The distinctly non-edible protective cream has been released as a novelty promotion. The company was offering free bottles on its website, but fast food fans have already scooped up all 3,000 of them.

What KFC did right was offer the sunscreen for free – many companies release a novelty product expecting consumers to pay good money for it, leading to often spectacular failure.

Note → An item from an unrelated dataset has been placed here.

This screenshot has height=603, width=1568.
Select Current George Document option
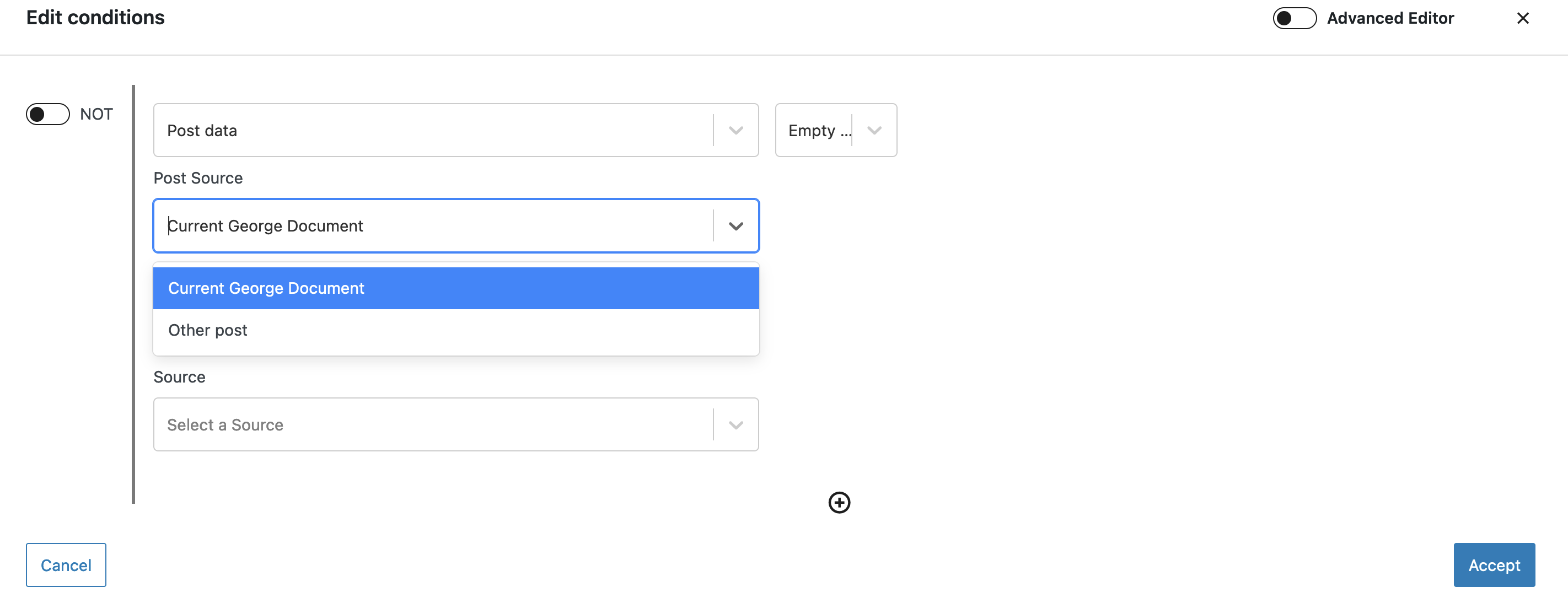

Here are some of the biggest companies’ worst product ideas ever:

Vegetable Jell-O

Jell-O is the biggest producer of gelatine-based desserts in the US, but it wasn’t always so popular. Following on from the enormous rise of salads (including, bizarrely, a trend for congealed salads in the 1930s), the company released a range of savory jelly flavors, including mixed vegetable, seasoned tomato, Italian, and celery. Unsurprisingly, these flavors joined the Jell-O rejection graveyard soon enough.

Heinz EZ Squirt

Many of us can recall this particular flop, as Heinz released blue, green, purple, and ‘mystery color’ versions of its classic ketchup recipe. While the fun colors and easy-to-use bottle appealed to kids and were initially popular, customers quickly lost interest. Thankfully for Heinz, the original red sauce remains as well-loved as ever.

Gerber Singles

One of the most impressively disastrous food marketing flops of all time, Gerber Singles were marketed towards students and single adults, supposedly removing any shame from those tempted by delicious-looking jars of baby food. The concept – and certainly the name – proved distasteful to pretty much everybody, and Gerber Singles became synonymous with failure, oft-referenced in popular culture for that reason.

Kellogg’s Breakfast Mates

It’s a lovely idea – a small package of cereal, a tiny carton of milk, and a plastic spoon all in one convenient box to stuff in your backpack when time is short. The problem was that this solution wasn’t really all that convenient; Breakfast Mates produced a lot of waste, and the surgically-packaged lukewarm milk containers proved unappealing. Kellogg’s spent $30 million on advertising this spectacular failure.

Orbitz Water

The Clearly Canadian Beverage Corporation created this soft drink/lava lamp hybrid in 1997, which was a fruit-flavoured liquid filled with floating spheres of gelatine. While it seemed appealing from a purely decorative point of view, customers found the concept of a chewy beverage less than tempting, and many reports claim that even the texture of the liquid itself resembled cough syrup.

Lay’s WOW chips

In 1998, Lay’s released a range of almost fat-free chips. At a time when consumers were increasingly concerned about the nutritional properties of their snacks, sales went wild, and they became the best-selling new product in the US. The downside? The fat alternative used to make the chips caused stomach cramps and diarrhea. The company was forced include a warning on its packaging in 2003, and WOW was rebranded as ‘Light’. The range has since been discontinued.